What needs to be done
Print, word for word, the line containing "This screenshot has width=604, height=1313." and all lines beneath it to the end of the entries below. Pictures do not belong in the copy.

+ + + + +

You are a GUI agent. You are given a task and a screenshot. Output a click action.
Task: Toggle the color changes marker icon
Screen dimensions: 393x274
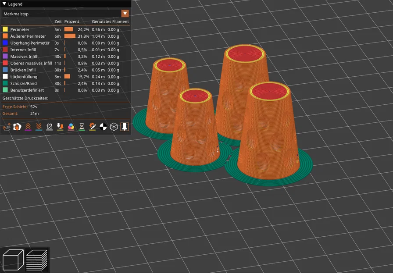coord(71,127)
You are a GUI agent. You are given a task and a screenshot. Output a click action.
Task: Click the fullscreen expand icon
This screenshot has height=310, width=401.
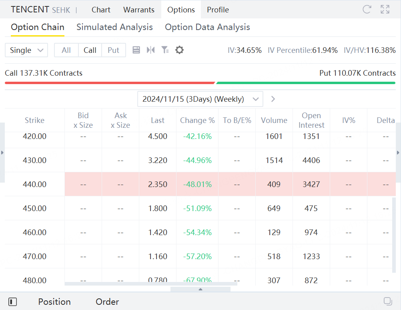(x=385, y=10)
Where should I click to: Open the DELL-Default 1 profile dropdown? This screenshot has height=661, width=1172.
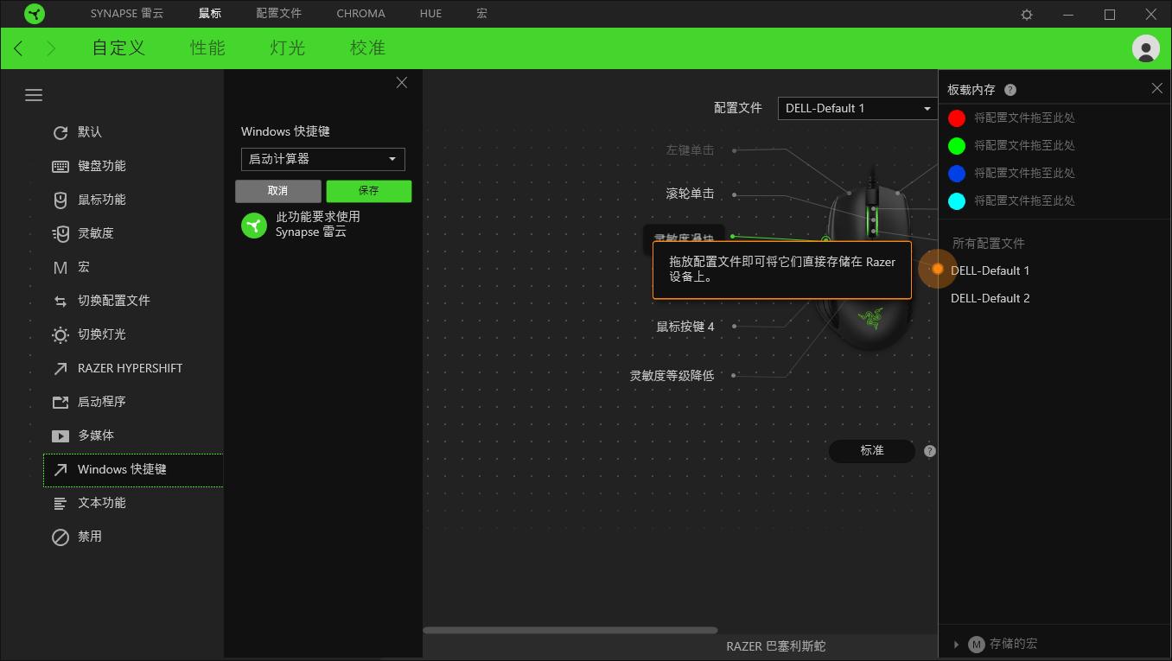pyautogui.click(x=857, y=108)
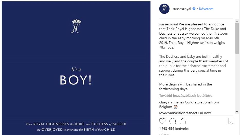
Task: Load more comments via További hozzászólások betöltése
Action: pos(186,95)
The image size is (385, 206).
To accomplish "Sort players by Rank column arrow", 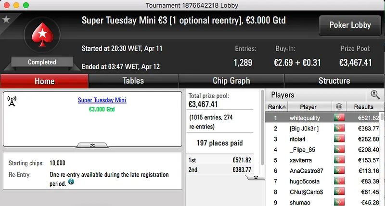I will coord(284,107).
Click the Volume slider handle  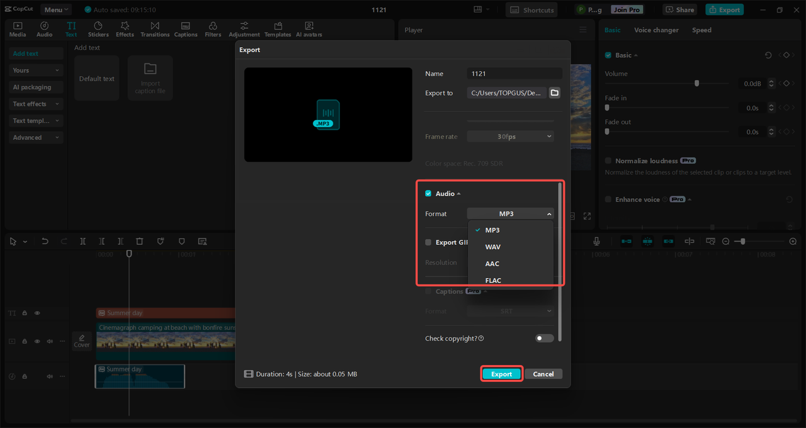pyautogui.click(x=696, y=83)
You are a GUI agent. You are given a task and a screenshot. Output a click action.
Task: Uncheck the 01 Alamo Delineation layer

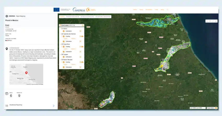(63, 31)
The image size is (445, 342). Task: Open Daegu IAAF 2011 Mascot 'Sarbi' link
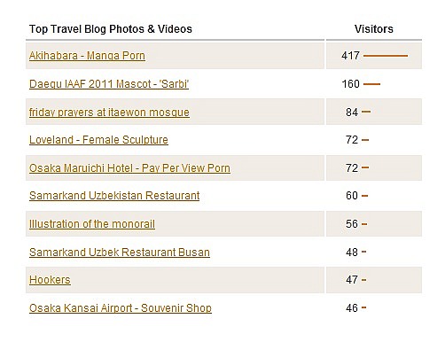pyautogui.click(x=109, y=84)
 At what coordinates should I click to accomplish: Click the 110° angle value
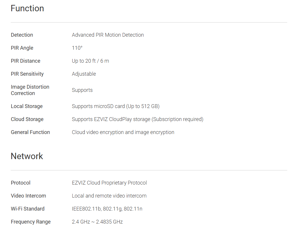(x=77, y=48)
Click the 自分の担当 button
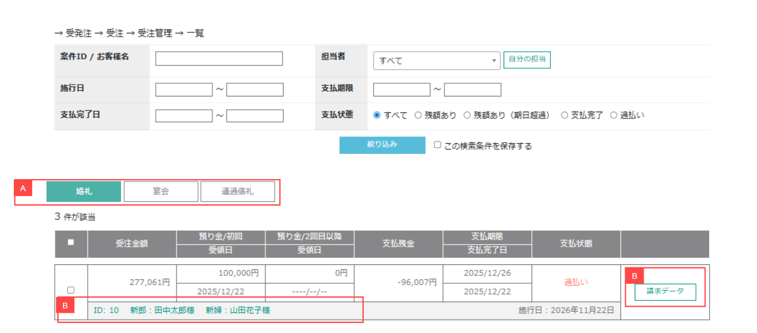This screenshot has height=333, width=757. tap(527, 60)
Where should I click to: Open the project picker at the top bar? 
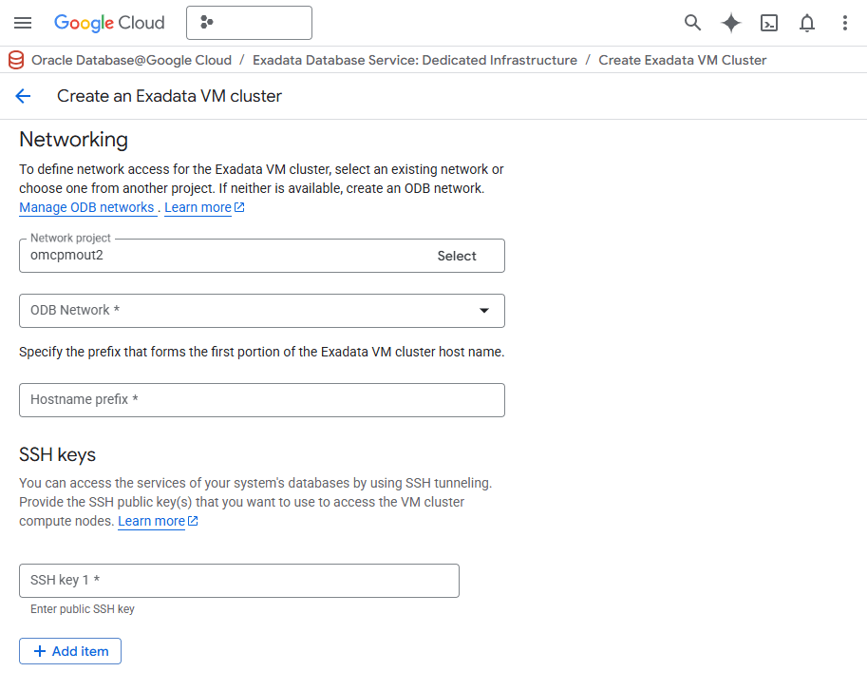pyautogui.click(x=249, y=22)
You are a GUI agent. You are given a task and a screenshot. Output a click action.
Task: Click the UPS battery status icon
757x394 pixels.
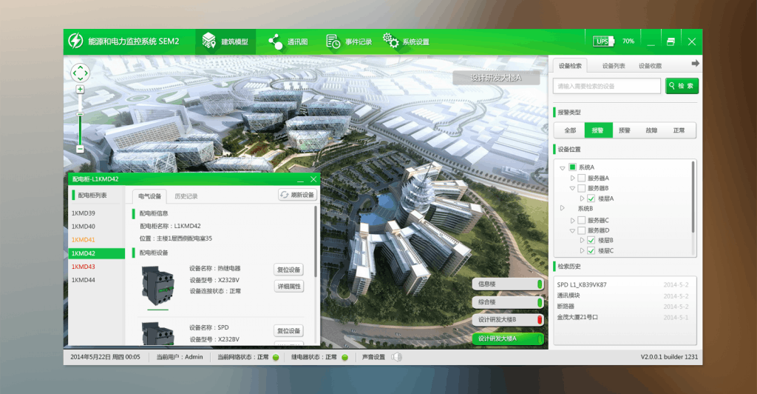pyautogui.click(x=602, y=41)
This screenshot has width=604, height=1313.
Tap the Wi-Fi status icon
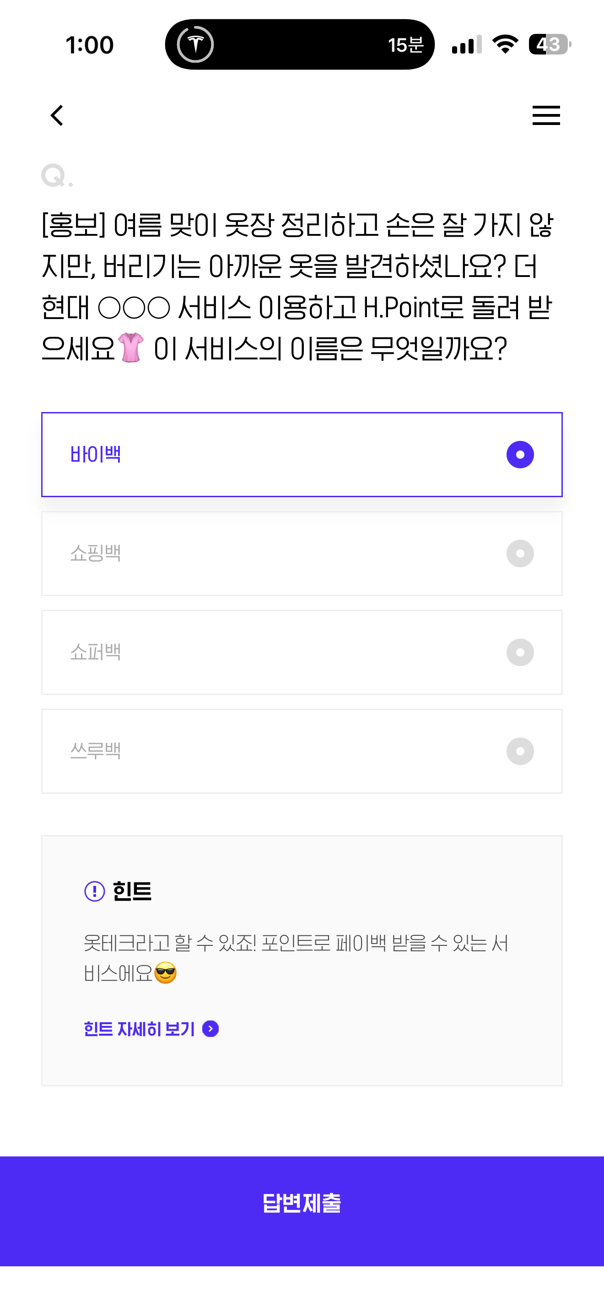[505, 44]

+ + + + +

Response to this exercise
This screenshot has width=604, height=1313.
Tap the Wi-Fi status icon
[505, 44]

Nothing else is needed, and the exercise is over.